Start of Block

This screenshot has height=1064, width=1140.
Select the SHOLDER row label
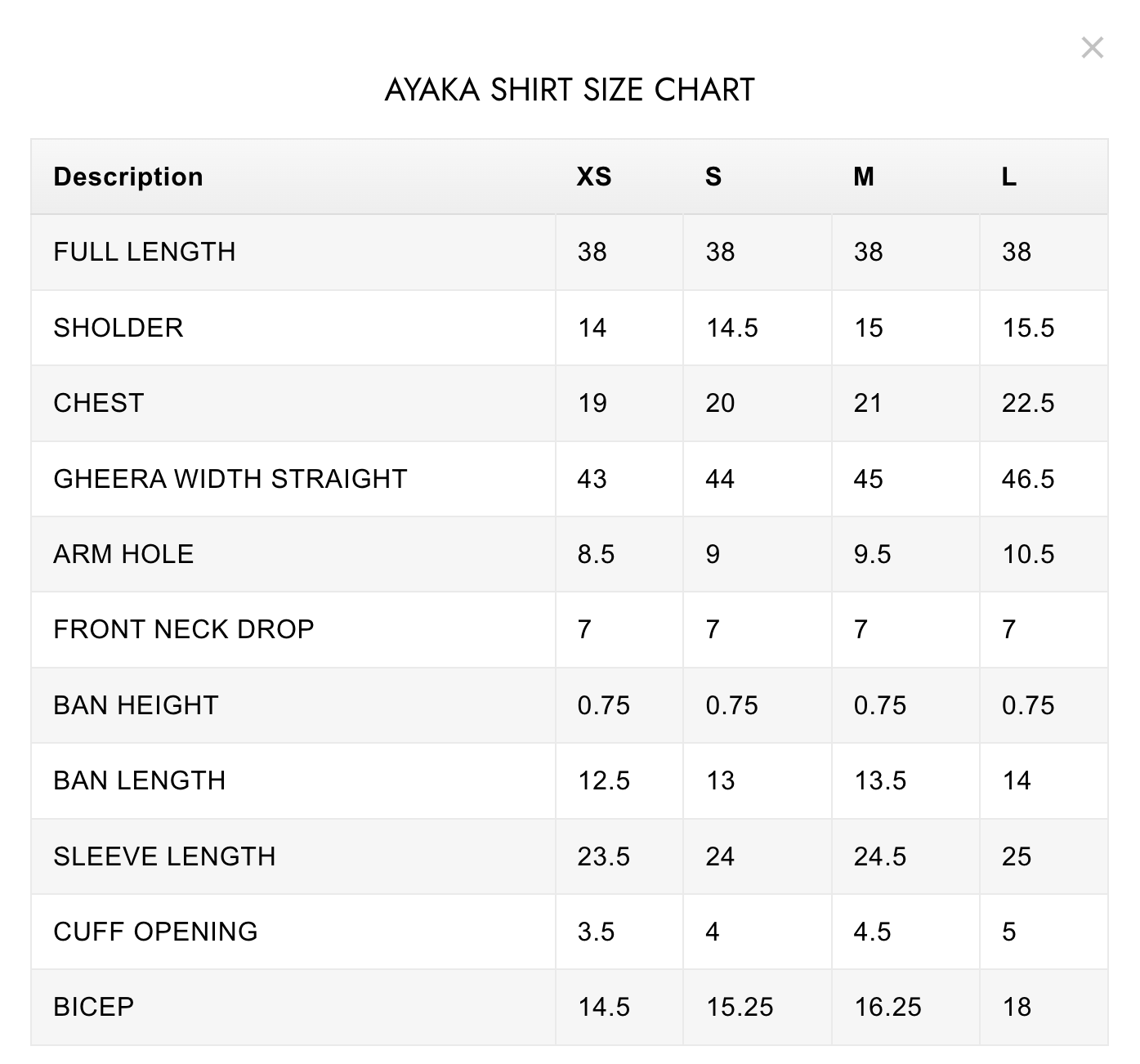[118, 328]
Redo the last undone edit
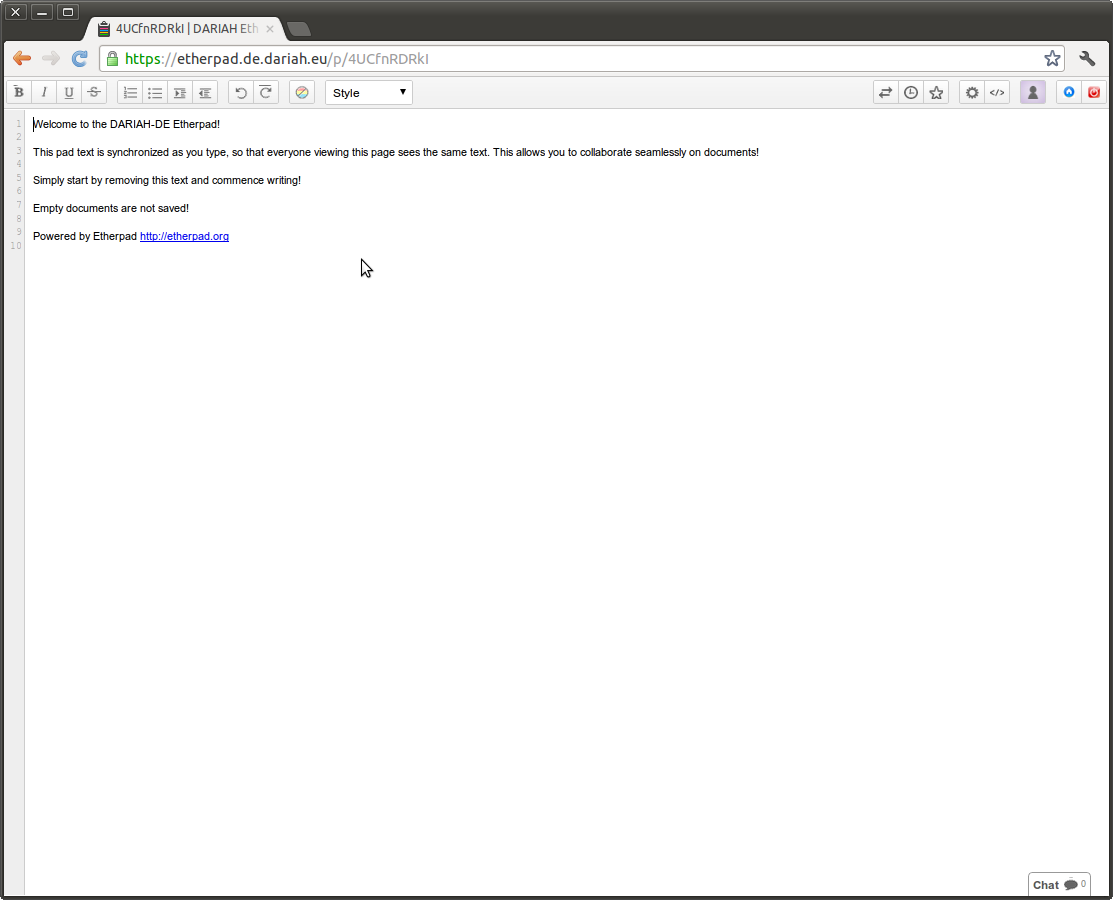This screenshot has height=900, width=1113. pyautogui.click(x=266, y=93)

End of Block

◆ TASK REQUIREMENTS
Please set down every record exactly as it appears, leaving out the pictures.

◆ ANSWER FOR THE TASK
This screenshot has height=1064, width=1140.
Select the SHOLDER row label
[118, 328]
Redo the last undone edit
This screenshot has height=900, width=1113. pyautogui.click(x=266, y=93)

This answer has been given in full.